Formentera was one of the last Mediterranean islands to be colonized by humans at the end of the third millennium BC. This island is rather small (83 km2) with marked biogeographical constraints. Typical of a semi-arid environment, the island is poor in resources and biodiversity. Macrolithic tools from the prehistoric sites of Ca na Costa (ca. 2130–1790 cal BC), Cap de Barbaria II (ca. 1740–900 cal BC), and Sa Cala (ca. 800–570 cal BC) showed similar technological, typological, and functional patterns documented in other prehistoric tool assemblages from the Balearic Islands. This common technology is reflected in the way the raw materials were procured, as well as the manufacture, the maintenance strategies, and the use of macrolithic tools (e.g., grinding stone tools, abraders, and percussion tools). Integrated phytolith and starch analyses from grinding toolkits show evidence of people’s exploitating millet-tribe species (Paniceae) during the Bronze Age, cereals that are well-adapted to nutrient-poor soils, including exotic taxa such as possible foxtail millet (Setaria cf. italica).
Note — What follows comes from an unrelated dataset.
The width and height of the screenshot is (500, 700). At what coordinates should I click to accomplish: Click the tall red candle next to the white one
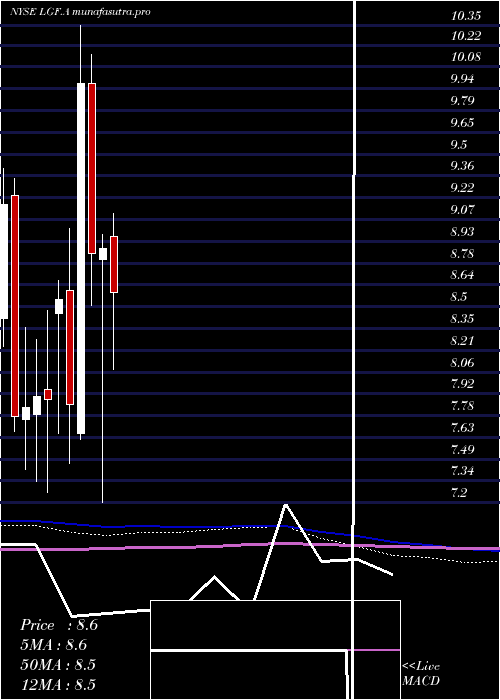click(x=92, y=168)
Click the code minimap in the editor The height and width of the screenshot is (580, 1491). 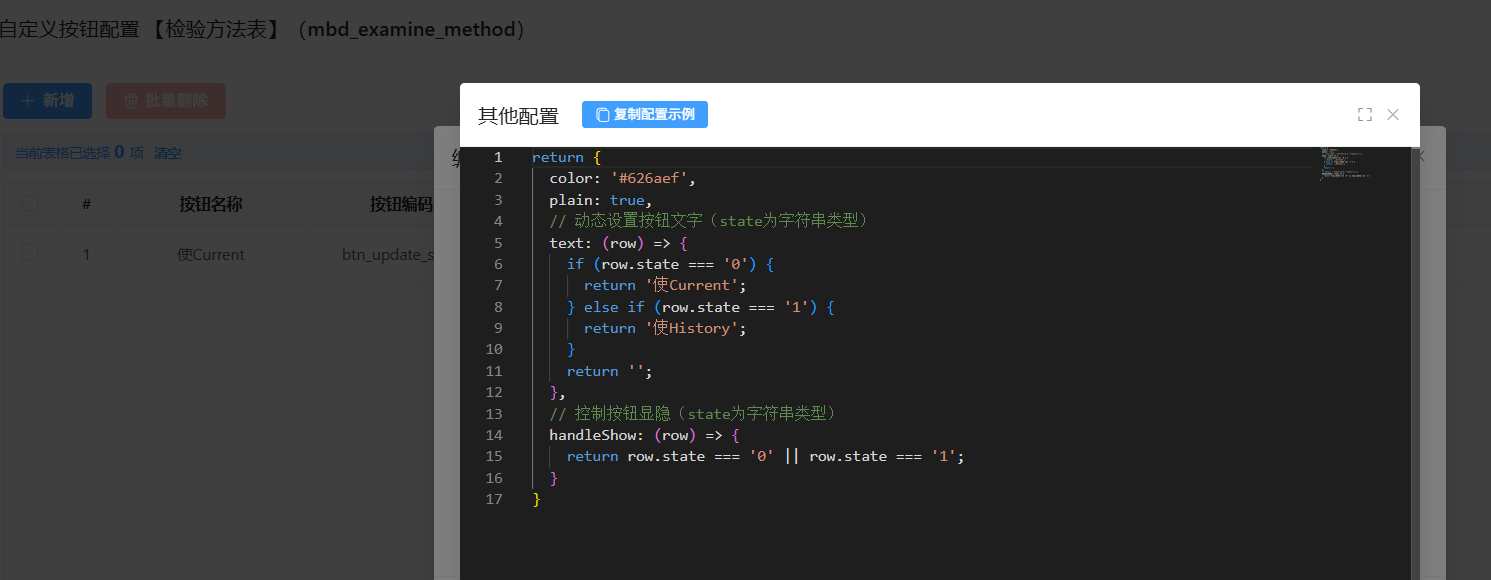(x=1345, y=163)
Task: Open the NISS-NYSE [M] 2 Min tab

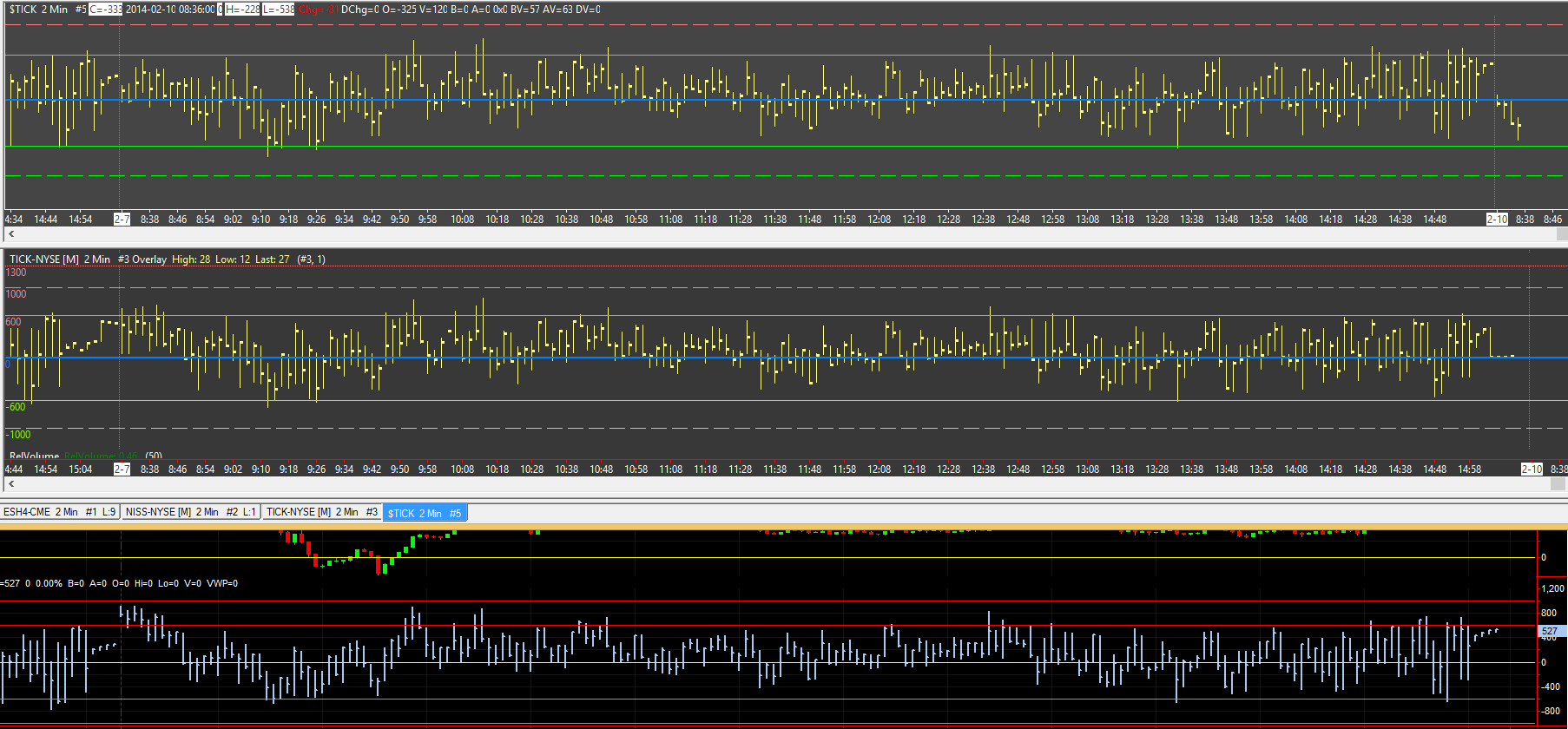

The production and use of this stone technology suggests how the first human communities on the island achieved and shared social knowledge about the insular landscape and its environmental constraints. This integrative archaeological research in Formentera has shown development of a set of innovative, diversified, and intensive resource exploitation strategies, underlining the high adaptability and resilience of prehistoric societies as well as the sharing of technology within the Balearic archipelago and its independent evolution from mainland technologies.